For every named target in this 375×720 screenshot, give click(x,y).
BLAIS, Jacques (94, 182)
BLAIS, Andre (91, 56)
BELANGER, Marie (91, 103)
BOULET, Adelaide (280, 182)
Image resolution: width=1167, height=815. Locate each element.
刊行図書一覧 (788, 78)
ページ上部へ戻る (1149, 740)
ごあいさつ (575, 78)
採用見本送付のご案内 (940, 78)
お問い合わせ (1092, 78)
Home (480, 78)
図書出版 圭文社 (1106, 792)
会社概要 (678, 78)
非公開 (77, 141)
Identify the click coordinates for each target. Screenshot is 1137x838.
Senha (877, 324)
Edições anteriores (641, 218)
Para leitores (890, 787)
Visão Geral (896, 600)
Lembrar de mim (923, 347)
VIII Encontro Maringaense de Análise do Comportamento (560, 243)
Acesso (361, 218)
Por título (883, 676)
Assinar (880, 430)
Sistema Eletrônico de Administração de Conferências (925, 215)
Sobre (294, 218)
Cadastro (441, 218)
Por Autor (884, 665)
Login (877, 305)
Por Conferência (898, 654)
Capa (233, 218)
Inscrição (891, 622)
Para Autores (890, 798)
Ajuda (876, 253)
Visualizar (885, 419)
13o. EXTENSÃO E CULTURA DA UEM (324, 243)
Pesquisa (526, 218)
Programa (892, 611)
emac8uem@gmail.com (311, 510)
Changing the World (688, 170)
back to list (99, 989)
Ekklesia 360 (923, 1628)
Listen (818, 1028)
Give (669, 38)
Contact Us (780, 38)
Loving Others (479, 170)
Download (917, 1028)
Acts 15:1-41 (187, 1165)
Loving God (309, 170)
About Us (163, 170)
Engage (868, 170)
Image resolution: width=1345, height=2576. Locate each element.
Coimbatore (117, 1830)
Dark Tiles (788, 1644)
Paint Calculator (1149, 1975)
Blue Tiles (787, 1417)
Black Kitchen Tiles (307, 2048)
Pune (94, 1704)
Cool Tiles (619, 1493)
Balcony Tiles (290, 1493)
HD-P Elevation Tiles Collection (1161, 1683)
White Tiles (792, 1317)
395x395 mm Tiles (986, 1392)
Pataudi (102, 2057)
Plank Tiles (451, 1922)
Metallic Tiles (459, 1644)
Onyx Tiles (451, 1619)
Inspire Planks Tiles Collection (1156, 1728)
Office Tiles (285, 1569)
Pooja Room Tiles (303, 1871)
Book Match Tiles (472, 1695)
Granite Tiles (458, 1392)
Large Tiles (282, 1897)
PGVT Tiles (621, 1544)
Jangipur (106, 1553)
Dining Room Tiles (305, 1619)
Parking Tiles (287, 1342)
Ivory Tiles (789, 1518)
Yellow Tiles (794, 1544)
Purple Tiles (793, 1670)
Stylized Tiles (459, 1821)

════

- **TASK STATEMENT**: Copy out every line of the material above verbatim, from the first line through the last.

- **WORKED ANSWER**:
For every named target in this 375×720 screenshot, give click(x,y).
BLAIS, Jacques (94, 182)
BLAIS, Andre (91, 56)
BELANGER, Marie (91, 103)
BOULET, Adelaide (280, 182)
Image resolution: width=1167, height=815. Locate each element.
刊行図書一覧 (788, 78)
ページ上部へ戻る (1149, 740)
ごあいさつ (575, 78)
採用見本送付のご案内 (940, 78)
お問い合わせ (1092, 78)
Home (480, 78)
図書出版 圭文社 (1106, 792)
会社概要 (678, 78)
非公開 (77, 141)
Identify the click coordinates for each target. Screenshot is 1137x838.
Senha (877, 324)
Edições anteriores (641, 218)
Para leitores (890, 787)
Visão Geral (896, 600)
Lembrar de mim (923, 347)
VIII Encontro Maringaense de Análise do Comportamento (560, 243)
Acesso (361, 218)
Por título (883, 676)
Assinar (880, 430)
Sistema Eletrônico de Administração de Conferências (925, 215)
Sobre (294, 218)
Cadastro (441, 218)
Por Autor (884, 665)
Login (877, 305)
Por Conferência (898, 654)
Capa (233, 218)
Inscrição (891, 622)
Para Autores (890, 798)
Ajuda (876, 253)
Visualizar (885, 419)
13o. EXTENSÃO E CULTURA DA UEM (324, 243)
Pesquisa (526, 218)
Programa (892, 611)
emac8uem@gmail.com (311, 510)
Changing the World (688, 170)
back to list (99, 989)
Ekklesia 360 (923, 1628)
Listen (818, 1028)
Give (669, 38)
Contact Us (780, 38)
Loving Others (479, 170)
Download (917, 1028)
Acts 15:1-41 (187, 1165)
Loving God (309, 170)
About Us (163, 170)
Engage (868, 170)
Image resolution: width=1345, height=2576. Locate each element.
Coimbatore (117, 1830)
Dark Tiles (788, 1644)
Paint Calculator (1149, 1975)
Blue Tiles (787, 1417)
Black Kitchen Tiles (307, 2048)
Pune (94, 1704)
Cool Tiles (619, 1493)
Balcony Tiles (290, 1493)
HD-P Elevation Tiles Collection (1161, 1683)
White Tiles (792, 1317)
395x395 mm Tiles (986, 1392)
Pataudi (102, 2057)
Plank Tiles (451, 1922)
Metallic Tiles (459, 1644)
Onyx Tiles (451, 1619)
Inspire Planks Tiles Collection (1156, 1728)
Office Tiles (285, 1569)
Pooja Room Tiles (303, 1871)
Book Match Tiles (472, 1695)
Granite Tiles (458, 1392)
Large Tiles (282, 1897)
PGVT Tiles (621, 1544)
Jangipur (106, 1553)
Dining Room Tiles (305, 1619)
Parking Tiles (287, 1342)
Ivory Tiles (789, 1518)
Yellow Tiles (794, 1544)
Purple Tiles (793, 1670)
Stylized Tiles (459, 1821)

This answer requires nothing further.